Hugging Face - AI

Source code: https://github.com/jkmaina/huggingface_book

1. Machine Learning

1.1. Supervised Learning

  • Data has label.

  • Example:

    • Predict house prices.
    • Classify email is spam or not.
    • Recoginize handwritten digits.

1.2. Unsupervised Learning.

  • Group data by patterns

  • Example:

    • Classify customer to segments.
    • Detect anomolies in financial transaction.
    • Reduce dimensions of data for easier visualization.

1.3. Reinforcement Learning

  • Learning by rewards and penalties

  • Example:

    • Robotics
    • Game development, AI agents.
    • Dynamic pricing system.

2. Deep learning

2.1. Neural networks work

  • Appky in image recognition, natural language processing, speech synthesis.

  • Contains:

    • Input layer: input data.
    • Hidden Layers: multiple mathematic computations to identify patterns.
    • Output Layer: produce the result, classify label or numerical value.
  • Activation functions: determine how signals are pased through the network

    • ReLU: number/linear.
    • Sigmoid: Binary classification problem 0 or 1.
    • Softmax statistic tasks from 0 - 1.
  • Training neural network: backpropagation.

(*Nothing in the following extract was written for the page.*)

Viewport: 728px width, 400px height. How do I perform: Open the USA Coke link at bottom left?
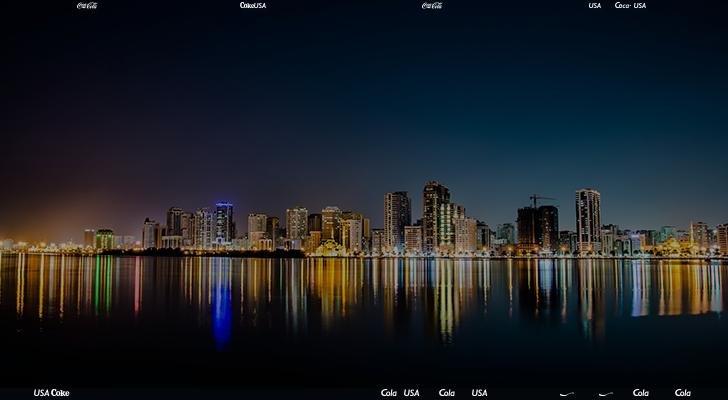51,393
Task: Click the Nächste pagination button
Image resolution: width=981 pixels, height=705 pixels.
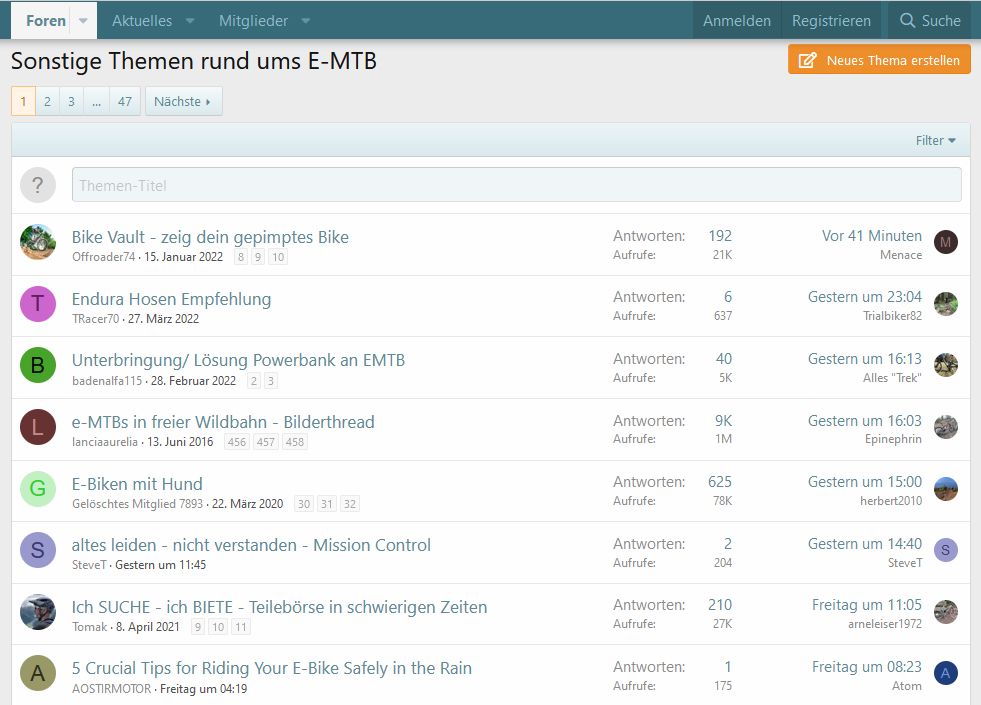Action: (x=183, y=101)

3. Machine Learning Programming

  • Using the library scikit-learn.

3.1. Dataset Utilities

  • load: load smallm built-in datasets.

  • fetch: fetch larger datasets from external sources.

3.2. Preprocessing tools

  • StandardScaler: scale missing data to average, standar deviation.

  • MinMaxScaler: Change numbers to fit within a range.

  • OneHotEncoder: Covert text data into numbers by change it to a column 0 or 1.

3.3. Paramameters:

  • param_grid: n_estimators, max_depth, min_samples_split for Grid Search.

  • Machine learning models: LinearRegression, LogisticRegression, RandomForestClassifier (Decision Tree), SupportVectorMachines (Hyperlane),

3.4. Key metrics

  • Accuracy: If a model makes 100 predictions and 90 are correct, the accuracy = 90%.

  • Precision: If the model predicts 20 people have a disease, but only 15 really do, precision = 15/20 = 75%.

  • Recall: If 30 people actually have a disease, and the model correctly identifies 25, recall = 25/30 = 83%.

  • F1 Score: Harmonic mean of Precision and Recall, If Precision = 75% and Recall = 83%, then F1 ≈ 79%.

  • Support: 70 healthy, 30 sick → Support for “healthy” = 70, Support for “sick” = 30.

4. Building Content Moderation System

4.1. Decision Tree (Text/Structure Data)

  • The model is work well for text but not image/audio.

  • Model: DecisionTreeClassifier, RandomForestClassifier.

4.2. CNN (Image Data)

  • Split the image to small parts, analyze them and stick everything together.

  • Encoder: AutoFeatureExtractor, AutoModelForImageClassification

  • Model: google/vit-base-patch16-224.

4.3. RNN (Sequential Data)

  • Remember past input to make sense the current one.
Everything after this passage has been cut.